_Task brief:_ Go through the entries below and count the lines where "Given" occurs. Give nothing but that number.

_Data for the task:_
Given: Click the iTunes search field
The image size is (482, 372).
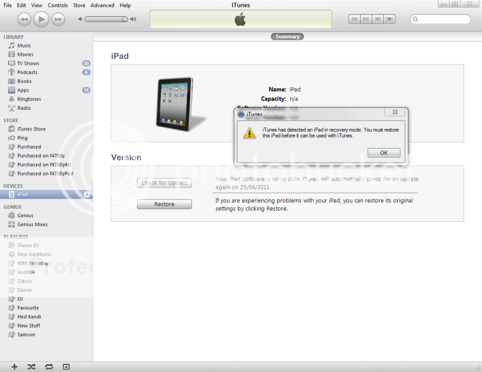Looking at the screenshot, I should 443,19.
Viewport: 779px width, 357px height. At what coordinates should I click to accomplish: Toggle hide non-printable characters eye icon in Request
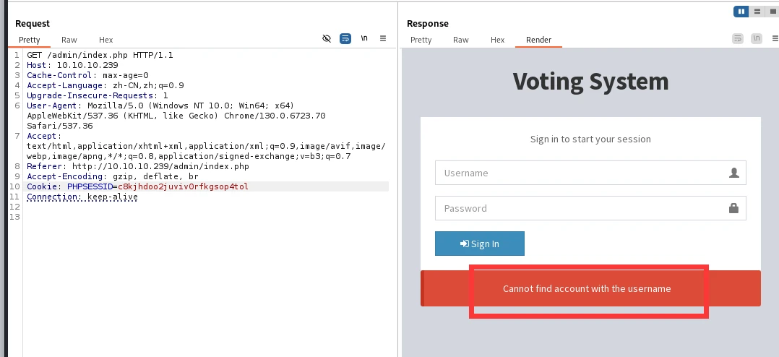(327, 38)
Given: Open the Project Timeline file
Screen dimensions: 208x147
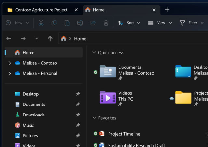Looking at the screenshot, I should tap(124, 134).
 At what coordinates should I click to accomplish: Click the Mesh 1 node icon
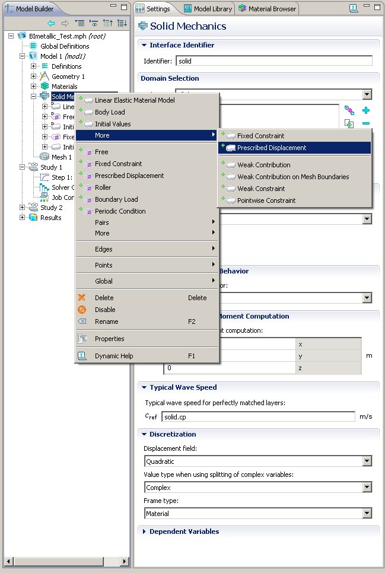click(44, 157)
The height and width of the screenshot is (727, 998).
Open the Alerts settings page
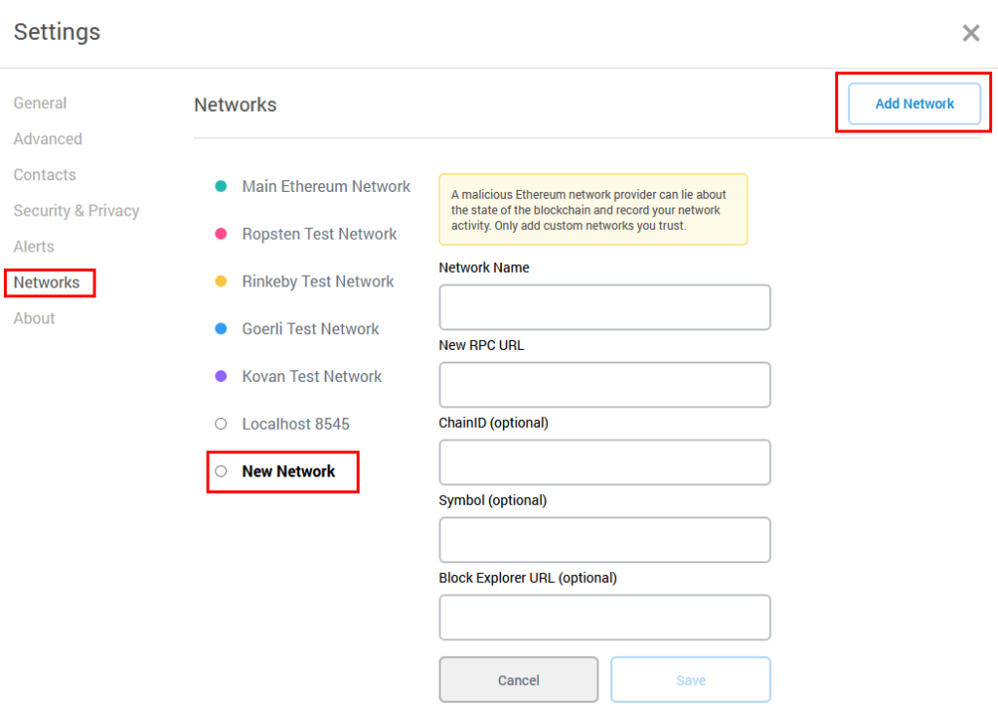pyautogui.click(x=33, y=247)
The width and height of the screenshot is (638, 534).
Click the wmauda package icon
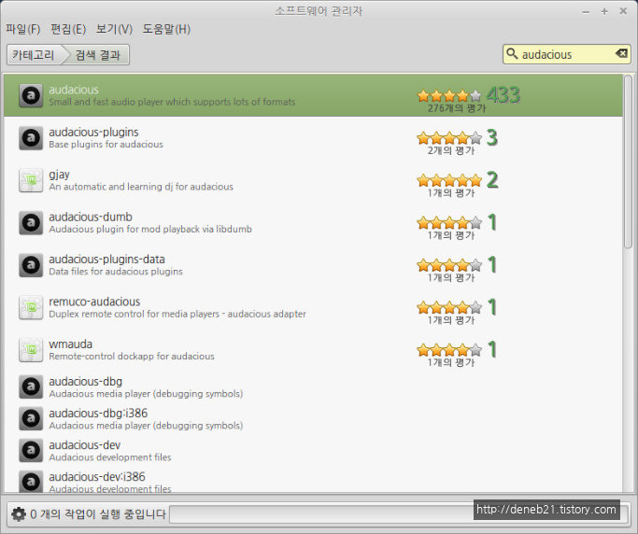pos(31,350)
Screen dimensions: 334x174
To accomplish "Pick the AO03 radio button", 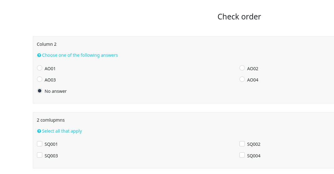I will pyautogui.click(x=39, y=79).
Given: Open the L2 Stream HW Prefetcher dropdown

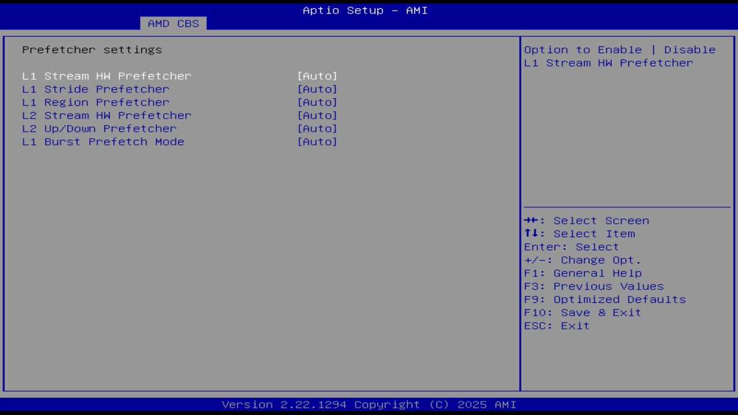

_Reply to the task:_ 3